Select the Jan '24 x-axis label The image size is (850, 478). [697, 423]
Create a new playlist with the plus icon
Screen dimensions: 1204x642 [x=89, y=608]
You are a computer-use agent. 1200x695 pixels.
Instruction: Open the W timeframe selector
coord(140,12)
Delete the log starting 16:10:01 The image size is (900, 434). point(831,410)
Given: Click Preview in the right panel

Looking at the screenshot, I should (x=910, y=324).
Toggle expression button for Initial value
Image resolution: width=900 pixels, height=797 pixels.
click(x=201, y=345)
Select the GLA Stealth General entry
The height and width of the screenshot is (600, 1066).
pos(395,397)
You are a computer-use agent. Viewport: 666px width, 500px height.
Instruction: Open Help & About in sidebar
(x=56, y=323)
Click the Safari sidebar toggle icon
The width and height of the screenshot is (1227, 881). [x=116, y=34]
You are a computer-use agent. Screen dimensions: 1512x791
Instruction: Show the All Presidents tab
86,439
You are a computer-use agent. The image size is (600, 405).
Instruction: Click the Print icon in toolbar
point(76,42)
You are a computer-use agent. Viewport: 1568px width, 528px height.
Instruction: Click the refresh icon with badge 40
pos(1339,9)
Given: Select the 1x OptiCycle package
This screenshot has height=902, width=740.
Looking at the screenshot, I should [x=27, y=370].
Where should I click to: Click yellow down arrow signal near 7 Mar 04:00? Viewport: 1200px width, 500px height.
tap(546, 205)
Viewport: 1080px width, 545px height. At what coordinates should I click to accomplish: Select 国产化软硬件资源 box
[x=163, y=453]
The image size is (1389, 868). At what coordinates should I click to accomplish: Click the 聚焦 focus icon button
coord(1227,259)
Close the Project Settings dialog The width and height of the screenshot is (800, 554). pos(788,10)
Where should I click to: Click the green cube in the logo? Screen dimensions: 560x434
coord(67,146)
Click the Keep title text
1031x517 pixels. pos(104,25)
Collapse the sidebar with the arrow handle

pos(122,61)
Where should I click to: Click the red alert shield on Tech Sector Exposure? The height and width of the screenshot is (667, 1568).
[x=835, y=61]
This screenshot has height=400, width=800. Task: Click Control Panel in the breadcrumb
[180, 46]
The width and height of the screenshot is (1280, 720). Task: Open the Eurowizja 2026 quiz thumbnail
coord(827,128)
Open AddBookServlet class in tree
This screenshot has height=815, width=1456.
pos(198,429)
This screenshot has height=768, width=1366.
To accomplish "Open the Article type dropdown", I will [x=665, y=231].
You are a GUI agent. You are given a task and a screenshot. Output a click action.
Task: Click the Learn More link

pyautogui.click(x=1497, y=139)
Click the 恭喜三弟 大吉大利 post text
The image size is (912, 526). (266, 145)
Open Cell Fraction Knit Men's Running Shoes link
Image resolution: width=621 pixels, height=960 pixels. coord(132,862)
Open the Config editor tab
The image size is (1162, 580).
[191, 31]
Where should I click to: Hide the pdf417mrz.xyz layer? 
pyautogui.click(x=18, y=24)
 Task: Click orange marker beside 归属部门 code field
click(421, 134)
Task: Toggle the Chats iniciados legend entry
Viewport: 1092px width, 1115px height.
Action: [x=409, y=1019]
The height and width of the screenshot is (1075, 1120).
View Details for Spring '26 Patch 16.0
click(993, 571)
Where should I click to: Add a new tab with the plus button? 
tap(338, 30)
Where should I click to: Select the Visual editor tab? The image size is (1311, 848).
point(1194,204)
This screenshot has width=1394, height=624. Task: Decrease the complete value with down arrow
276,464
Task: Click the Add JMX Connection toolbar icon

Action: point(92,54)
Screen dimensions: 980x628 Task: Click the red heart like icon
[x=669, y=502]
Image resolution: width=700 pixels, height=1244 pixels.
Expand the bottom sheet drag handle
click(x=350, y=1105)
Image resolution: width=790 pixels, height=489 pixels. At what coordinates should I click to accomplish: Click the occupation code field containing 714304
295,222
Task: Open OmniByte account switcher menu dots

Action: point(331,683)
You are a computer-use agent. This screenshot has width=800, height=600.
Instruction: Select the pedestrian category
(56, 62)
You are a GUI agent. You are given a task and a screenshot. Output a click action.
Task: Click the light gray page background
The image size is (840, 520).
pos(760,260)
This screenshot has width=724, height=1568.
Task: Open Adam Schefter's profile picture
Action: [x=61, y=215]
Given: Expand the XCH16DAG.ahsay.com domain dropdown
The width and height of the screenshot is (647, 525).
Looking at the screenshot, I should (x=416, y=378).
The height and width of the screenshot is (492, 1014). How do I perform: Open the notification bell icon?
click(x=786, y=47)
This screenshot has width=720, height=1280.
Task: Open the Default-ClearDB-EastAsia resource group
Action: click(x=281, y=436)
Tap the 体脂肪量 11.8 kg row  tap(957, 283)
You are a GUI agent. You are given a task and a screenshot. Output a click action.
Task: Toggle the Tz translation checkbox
= = = = =
▸ Aim of the task
Return every line of the data above as a JSON list of strings, with one string per line and the blank lines omitted.

▸ Written reply
[
  "Select the Jan '24 x-axis label The image size is (850, 478). [697, 423]",
  "Create a new playlist with the plus icon",
  "Screen dimensions: 1204x642 [x=89, y=608]",
  "You are a computer-use agent. 1200x695 pixels.",
  "Instruction: Open the W timeframe selector",
  "coord(140,12)",
  "Delete the log starting 16:10:01 The image size is (900, 434). point(831,410)",
  "Given: Click Preview in the right panel",
  "Looking at the screenshot, I should (x=910, y=324).",
  "Toggle expression button for Initial value",
  "Image resolution: width=900 pixels, height=797 pixels.",
  "click(x=201, y=345)",
  "Select the GLA Stealth General entry",
  "The height and width of the screenshot is (600, 1066).",
  "pos(395,397)",
  "You are a computer-use agent. Viewport: 666px width, 500px height.",
  "Instruction: Open Help & About in sidebar",
  "(x=56, y=323)",
  "Click the Safari sidebar toggle icon",
  "The width and height of the screenshot is (1227, 881). [x=116, y=34]",
  "You are a computer-use agent. Screen dimensions: 1512x791",
  "Instruction: Show the All Presidents tab",
  "86,439",
  "You are a computer-use agent. The image size is (600, 405).",
  "Instruction: Click the Print icon in toolbar",
  "point(76,42)",
  "You are a computer-use agent. Viewport: 1568px width, 528px height.",
  "Instruction: Click the refresh icon with badge 40",
  "pos(1339,9)",
  "Given: Select the 1x OptiCycle package",
  "This screenshot has height=902, width=740.",
  "Looking at the screenshot, I should [x=27, y=370].",
  "Where should I click to: Click yellow down arrow signal near 7 Mar 04:00? Viewport: 1200px width, 500px height.",
  "tap(546, 205)",
  "Viewport: 1080px width, 545px height. At what coordinates should I click to accomplish: Select 国产化软硬件资源 box",
  "[x=163, y=453]",
  "The image size is (1389, 868). At what coordinates should I click to accomplish: Click the 聚焦 focus icon button",
  "coord(1227,259)",
  "Close the Project Settings dialog The width and height of the screenshot is (800, 554). pos(788,10)",
  "Where should I click to: Click the green cube in the logo? Screen dimensions: 560x434",
  "coord(67,146)",
  "Click the Keep title text",
  "1031x517 pixels. pos(104,25)",
  "Collapse the sidebar with the arrow handle",
  "pos(122,61)",
  "Where should I click to: Click the red alert shield on Tech Sector Exposure? The height and width of the screenshot is (667, 1568).",
  "[x=835, y=61]",
  "This screenshot has height=400, width=800. Task: Click Control Panel in the breadcrumb",
  "[180, 46]",
  "The width and height of the screenshot is (1280, 720). Task: Open the Eurowizja 2026 quiz thumbnail",
  "coord(827,128)",
  "Open AddBookServlet class in tree",
  "This screenshot has height=815, width=1456.",
  "pos(198,429)",
  "This screenshot has height=768, width=1366.",
  "To accomplish \"Open the Article type dropdown\", I will [x=665, y=231].",
  "You are a GUI agent. You are given a task and a screenshot. Output a click action.",
  "Task: Click the Learn More link",
  "pyautogui.click(x=1497, y=139)",
  "Click the 恭喜三弟 大吉大利 post text",
  "The image size is (912, 526). (266, 145)",
  "Open Cell Fraction Knit Men's Running Shoes link",
  "Image resolution: width=621 pixels, height=960 pixels. coord(132,862)",
  "Open the Config editor tab",
  "The image size is (1162, 580).",
  "[191, 31]",
  "Where should I click to: Hide the pdf417mrz.xyz layer? ",
  "pyautogui.click(x=18, y=24)",
  " Task: Click orange marker beside 归属部门 code field",
  "click(421, 134)",
  "Task: Toggle the Chats iniciados legend entry",
  "Viewport: 1092px width, 1115px height.",
  "Action: [x=409, y=1019]",
  "The height and width of the screenshot is (1075, 1120).",
  "View Details for Spring '26 Patch 16.0",
  "click(993, 571)",
  "Where should I click to: Add a new tab with the plus button? ",
  "tap(338, 30)",
  "Where should I click to: Select the Visual editor tab? The image size is (1311, 848).",
  "point(1194,204)",
  "This screenshot has width=1394, height=624. Task: Decrease the complete value with down arrow",
  "276,464",
  "Task: Click the Add JMX Connection toolbar icon",
  "Action: point(92,54)",
  "Screen dimensions: 980x628 Task: Click the red heart like icon",
  "[x=669, y=502]",
  "Image resolution: width=700 pixels, height=1244 pixels.",
  "Expand the bottom sheet drag handle",
  "click(x=350, y=1105)",
  "Image resolution: width=790 pixels, height=489 pixels. At what coordinates should I click to accomplish: Click the occupation code field containing 714304",
  "295,222",
  "Task: Open OmniByte account switcher menu dots",
  "Action: point(331,683)",
  "You are a computer-use agent. This screenshot has width=800, height=600.",
  "Instruction: Select the pedestrian category",
  "(56, 62)",
  "You are a GUI agent. You are given a task and a screenshot. Output a click action.",
  "Task: Click the light gray page background",
  "The image size is (840, 520).",
  "pos(760,260)",
  "This screenshot has width=724, height=1568.",
  "Task: Open Adam Schefter's profile picture",
  "Action: [x=61, y=215]",
  "Given: Expand the XCH16DAG.ahsay.com domain dropdown",
  "The width and height of the screenshot is (647, 525).",
  "Looking at the screenshot, I should (x=416, y=378).",
  "The height and width of the screenshot is (492, 1014). How do I perform: Open the notification bell icon?",
  "click(x=786, y=47)",
  "This screenshot has width=720, height=1280.",
  "Task: Open the Default-ClearDB-EastAsia resource group",
  "Action: click(x=281, y=436)",
  "Tap the 体脂肪量 11.8 kg row  tap(957, 283)",
  "You are a GUI agent. You are given a task and a screenshot. Output a click action.",
  "Task: Toggle the Tz translation checkbox"
]